Maybe Barkov did not lie to me, and he was indeed ordered to investigate the history of Pugachev's rebellion, but I think this may not be the only task he is responsible for. Given that Barkov's troops have a history of fighting in the Caucasus, I will report this matter to Ambassador Earl Darramore in person after arriving in St. Petersburg, and suggest that the Consul in Kiev, Sir George Harrington, immediately contact British merchants near Zaporizhia to find out as soon as possible whether the 2nd Ukrainian Cavalry Regiment stationed there has been mobilized, and forward the relevant information to the British Minister to Persia, Sir John MacInniel, through diplomatic channels.

Sir Arthur Hastings

February 1, 1834

Arthur sat in the Vienna carriage presented to General Barkov by the mayor of Druisk, and slowly wrote the first diplomatic report after arriving in Russia.

Suddenly, the whip lifted the curtains, and Barkov's face appeared in front of the window. The Cossack general just saw the letter in Arthur's hand, and asked half-jokingly and half-seriously: "Brother Hestingov, are you secretly reporting me to the higher-ups?"

Arthur put the letter into his jacket pocket and said with a smile: "Reporting you? Is there anything worth reporting to the higher-ups? Are you talking about this carriage? But didn't you win this carriage from Mayor Bakalkin? It's a pity that I didn't have as much luck as you that night. I only won a few clothes. If I had better luck, this carriage would be named Hestingov now."

Gogol, who was cushioned with a small blanket under his butt, exhaled: "General, thanks to your good luck, if there was no such car, I would definitely have to suffer all the way."

Barkov nodded contentedly when he heard this.

At least, this kid, Hastingov, is not as stubborn as some gendarmes who have to fight to the death with the local authorities and exchange the heads of officials in a province for the position of the gendarme commander. People like this may be able to cooperate in the future.

When he comes back from the war in the Caucasus, if he is lucky, he may be promoted to a higher level.

If he gets the rank of major general, he will have the opportunity to apply to become a provincial governor in the local area. By then, the emperor will be far away. If Hastingov is willing, see if he can be promoted to become the gendarme commander. By then, the two of them will join forces and be impenetrable. After fighting for a lifetime, it is time for our Barkov to enjoy the blessing of the local emperor.

Suddenly, a soldier's announcement sounded outside the carriage: "General, Petersburg has appeared on the horizon!"

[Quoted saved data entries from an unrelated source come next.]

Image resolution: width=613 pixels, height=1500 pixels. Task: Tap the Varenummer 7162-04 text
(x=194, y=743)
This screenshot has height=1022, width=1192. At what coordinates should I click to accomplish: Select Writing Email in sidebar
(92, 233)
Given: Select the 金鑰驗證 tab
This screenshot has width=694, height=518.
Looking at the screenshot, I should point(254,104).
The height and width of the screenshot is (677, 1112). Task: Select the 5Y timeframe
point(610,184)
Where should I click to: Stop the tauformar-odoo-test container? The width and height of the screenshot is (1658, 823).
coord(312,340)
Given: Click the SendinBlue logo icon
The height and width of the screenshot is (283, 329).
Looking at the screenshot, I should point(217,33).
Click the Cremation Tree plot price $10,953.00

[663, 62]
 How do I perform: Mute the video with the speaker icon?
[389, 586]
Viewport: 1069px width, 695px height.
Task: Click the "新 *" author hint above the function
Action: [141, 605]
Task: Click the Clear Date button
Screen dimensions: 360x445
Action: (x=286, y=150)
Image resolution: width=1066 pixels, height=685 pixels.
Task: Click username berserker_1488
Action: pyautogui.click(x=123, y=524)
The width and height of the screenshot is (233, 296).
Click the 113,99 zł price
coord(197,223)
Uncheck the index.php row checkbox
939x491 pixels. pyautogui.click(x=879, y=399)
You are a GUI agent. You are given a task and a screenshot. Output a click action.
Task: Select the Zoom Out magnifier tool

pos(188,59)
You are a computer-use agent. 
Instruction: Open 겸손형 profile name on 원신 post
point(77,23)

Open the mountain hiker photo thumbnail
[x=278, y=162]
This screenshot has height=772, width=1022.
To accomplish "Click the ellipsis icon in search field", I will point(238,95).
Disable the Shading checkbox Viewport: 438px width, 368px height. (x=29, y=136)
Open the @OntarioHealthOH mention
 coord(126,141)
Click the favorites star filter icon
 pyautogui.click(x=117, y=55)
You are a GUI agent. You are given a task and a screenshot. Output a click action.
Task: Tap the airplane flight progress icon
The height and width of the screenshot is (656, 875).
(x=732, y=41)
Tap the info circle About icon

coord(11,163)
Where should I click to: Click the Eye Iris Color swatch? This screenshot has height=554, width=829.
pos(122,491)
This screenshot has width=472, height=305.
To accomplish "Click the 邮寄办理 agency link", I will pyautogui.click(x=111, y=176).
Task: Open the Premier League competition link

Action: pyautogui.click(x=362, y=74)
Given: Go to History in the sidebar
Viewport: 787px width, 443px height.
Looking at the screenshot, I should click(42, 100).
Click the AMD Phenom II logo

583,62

Hearing this, Arthur used his cane to lift the curtain and looked out.

At first, the figure of Petersburg was just a blurred color block on the horizon, like a vague outline in a painting.

As the carriage slowly moved forward, the outline of the city became more and more apparent, gradually rising from the vast expanse of ice and snow.

The Neva River runs through the entire city. The magnificent buildings, solemn domes, exquisitely carved bridges, the golden-domed Winter Palace, and the spacious Nevsky Avenue are like a flower of ice and snow that has emerged from the cold winter and is waving to Arthur.

It's as if they are saying: Welcome to Petersburg, welcome to the heart of Russia, Arthur Hastings, or Hastingov!